But my determination to get Hayley Jade to safety mattered more than the state of my soul.
I caught up with Shari as she left the woods and entered the main area of the commune. We didn’t have streets as such, at least not with signposts and names, but there were well-worn paths between the central gardens and the modest homes that had been built around the edges.
Shari took a path I knew well. It led to the small cottage I had once lived in with my baby.
Back before I was wife number one.
My heart ached at the sight of it now.
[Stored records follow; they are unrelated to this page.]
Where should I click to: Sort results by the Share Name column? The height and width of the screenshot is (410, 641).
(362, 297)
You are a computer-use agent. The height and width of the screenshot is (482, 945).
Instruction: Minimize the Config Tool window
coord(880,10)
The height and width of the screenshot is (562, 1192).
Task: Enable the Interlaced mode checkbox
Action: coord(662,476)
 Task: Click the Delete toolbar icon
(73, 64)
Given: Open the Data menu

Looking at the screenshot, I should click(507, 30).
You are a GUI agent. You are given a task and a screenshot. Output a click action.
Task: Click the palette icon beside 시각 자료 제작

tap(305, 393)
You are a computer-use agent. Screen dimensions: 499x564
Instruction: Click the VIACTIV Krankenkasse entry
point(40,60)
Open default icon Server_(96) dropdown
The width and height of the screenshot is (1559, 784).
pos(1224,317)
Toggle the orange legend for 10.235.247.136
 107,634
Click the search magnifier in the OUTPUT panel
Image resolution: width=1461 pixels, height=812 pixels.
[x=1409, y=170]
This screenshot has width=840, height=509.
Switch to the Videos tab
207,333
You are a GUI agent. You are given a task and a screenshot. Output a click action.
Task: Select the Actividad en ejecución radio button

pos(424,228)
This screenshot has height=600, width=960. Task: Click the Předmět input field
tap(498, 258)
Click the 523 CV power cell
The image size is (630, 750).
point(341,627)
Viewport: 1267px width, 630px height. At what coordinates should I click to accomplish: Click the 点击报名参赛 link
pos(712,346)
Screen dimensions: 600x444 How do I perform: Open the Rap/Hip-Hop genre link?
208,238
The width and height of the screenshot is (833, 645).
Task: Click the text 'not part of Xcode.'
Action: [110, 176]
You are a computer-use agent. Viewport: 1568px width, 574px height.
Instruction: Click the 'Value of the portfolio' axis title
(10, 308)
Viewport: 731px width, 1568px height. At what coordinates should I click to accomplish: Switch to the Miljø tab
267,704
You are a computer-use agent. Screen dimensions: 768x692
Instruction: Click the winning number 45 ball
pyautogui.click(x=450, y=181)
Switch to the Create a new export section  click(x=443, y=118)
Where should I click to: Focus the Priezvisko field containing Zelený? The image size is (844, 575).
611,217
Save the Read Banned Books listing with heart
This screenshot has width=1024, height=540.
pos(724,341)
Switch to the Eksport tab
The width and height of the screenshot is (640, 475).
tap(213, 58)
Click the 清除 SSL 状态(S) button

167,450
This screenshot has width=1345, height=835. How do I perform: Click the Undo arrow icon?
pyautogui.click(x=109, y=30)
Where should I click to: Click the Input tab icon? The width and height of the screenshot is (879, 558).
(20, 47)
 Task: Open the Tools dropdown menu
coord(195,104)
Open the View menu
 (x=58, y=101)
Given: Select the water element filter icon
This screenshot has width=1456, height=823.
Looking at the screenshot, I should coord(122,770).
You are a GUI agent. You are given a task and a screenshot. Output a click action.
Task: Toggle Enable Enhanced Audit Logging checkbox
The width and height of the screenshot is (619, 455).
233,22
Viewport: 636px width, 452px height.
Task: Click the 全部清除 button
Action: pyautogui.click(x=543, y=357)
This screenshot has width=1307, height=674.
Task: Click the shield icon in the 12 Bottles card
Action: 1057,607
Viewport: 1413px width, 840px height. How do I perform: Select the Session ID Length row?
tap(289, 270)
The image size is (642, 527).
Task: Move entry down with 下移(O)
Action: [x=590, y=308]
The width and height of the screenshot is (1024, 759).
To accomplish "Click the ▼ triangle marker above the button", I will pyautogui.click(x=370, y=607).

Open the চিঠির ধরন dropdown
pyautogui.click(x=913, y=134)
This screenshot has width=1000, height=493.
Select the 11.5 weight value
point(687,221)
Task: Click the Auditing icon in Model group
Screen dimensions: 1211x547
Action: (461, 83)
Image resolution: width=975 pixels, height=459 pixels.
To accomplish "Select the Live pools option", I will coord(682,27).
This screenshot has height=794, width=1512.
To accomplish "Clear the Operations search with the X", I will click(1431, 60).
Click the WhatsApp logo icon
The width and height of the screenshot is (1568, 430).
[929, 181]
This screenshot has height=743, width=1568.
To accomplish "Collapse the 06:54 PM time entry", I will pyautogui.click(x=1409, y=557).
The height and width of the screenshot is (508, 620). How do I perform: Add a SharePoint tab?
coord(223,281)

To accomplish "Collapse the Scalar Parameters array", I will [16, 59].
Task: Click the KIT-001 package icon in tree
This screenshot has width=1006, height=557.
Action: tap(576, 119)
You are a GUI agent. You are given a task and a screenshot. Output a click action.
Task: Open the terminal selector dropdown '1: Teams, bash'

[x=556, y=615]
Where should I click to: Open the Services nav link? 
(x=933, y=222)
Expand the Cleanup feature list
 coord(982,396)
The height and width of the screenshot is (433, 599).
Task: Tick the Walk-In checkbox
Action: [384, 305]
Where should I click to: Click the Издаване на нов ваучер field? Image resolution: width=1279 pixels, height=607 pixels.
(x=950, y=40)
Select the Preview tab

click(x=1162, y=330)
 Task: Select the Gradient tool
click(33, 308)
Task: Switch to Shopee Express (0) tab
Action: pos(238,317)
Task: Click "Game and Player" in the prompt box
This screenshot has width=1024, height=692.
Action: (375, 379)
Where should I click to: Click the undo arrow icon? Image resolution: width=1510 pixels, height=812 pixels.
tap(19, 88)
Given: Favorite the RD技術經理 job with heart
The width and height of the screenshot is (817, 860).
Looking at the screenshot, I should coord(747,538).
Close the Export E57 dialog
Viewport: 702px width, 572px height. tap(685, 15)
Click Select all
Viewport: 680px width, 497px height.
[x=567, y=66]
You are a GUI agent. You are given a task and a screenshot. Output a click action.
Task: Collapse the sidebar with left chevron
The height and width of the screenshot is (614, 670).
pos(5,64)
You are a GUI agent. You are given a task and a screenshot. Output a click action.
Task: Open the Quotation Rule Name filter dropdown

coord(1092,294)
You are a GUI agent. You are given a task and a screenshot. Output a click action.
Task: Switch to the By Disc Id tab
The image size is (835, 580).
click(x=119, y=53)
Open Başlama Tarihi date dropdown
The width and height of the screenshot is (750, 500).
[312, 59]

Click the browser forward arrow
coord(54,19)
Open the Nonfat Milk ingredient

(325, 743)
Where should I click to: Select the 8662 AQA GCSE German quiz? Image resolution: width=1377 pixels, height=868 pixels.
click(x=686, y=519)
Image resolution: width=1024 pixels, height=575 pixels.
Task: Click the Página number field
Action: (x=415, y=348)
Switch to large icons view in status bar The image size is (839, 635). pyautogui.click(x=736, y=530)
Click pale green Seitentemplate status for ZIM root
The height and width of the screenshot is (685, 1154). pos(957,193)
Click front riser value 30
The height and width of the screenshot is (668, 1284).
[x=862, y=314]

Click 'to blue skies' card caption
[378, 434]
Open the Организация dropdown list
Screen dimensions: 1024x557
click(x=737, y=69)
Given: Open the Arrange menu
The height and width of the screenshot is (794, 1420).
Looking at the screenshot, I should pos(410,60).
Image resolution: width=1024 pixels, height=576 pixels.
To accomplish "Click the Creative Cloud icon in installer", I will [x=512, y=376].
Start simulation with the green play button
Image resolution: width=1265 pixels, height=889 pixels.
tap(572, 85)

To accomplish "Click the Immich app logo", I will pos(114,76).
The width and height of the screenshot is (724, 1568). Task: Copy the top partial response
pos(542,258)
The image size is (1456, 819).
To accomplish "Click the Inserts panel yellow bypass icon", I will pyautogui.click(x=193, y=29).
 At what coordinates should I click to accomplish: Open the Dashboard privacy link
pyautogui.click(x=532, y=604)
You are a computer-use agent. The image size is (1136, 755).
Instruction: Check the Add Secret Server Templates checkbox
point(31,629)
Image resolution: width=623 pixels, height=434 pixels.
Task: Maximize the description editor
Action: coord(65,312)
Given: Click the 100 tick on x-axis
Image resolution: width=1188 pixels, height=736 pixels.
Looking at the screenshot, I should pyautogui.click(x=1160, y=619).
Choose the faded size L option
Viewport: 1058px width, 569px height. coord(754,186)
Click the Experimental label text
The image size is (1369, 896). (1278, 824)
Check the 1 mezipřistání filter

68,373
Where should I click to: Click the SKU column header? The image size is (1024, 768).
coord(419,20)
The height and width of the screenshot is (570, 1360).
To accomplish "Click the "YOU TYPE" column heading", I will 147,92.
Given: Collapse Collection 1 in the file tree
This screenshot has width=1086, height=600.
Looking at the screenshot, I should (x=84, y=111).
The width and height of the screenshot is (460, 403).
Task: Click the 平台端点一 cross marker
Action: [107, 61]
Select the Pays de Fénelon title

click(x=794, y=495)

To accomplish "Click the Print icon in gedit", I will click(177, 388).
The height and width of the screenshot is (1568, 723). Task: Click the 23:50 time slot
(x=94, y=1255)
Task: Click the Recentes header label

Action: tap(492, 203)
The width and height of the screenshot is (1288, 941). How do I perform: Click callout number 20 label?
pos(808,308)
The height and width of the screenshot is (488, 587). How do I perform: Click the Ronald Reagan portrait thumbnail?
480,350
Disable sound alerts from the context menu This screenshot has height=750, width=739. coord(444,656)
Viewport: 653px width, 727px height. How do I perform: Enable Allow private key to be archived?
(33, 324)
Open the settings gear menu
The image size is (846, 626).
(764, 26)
The little home I’d created for my daughter, that had been given to Shari when I’d been given to Josiah. I paused a few feet away and watched Shari enter her home, the lights flickering on and spilling out around the edges of the curtains.
“What now, Kara?” I mumbled out loud, breathing into my ungloved hands to warm them. I could practically hear a clock ticking in my head, counting down the seconds until Josiah would leave the bonfire and realize I wasn’t in my bed.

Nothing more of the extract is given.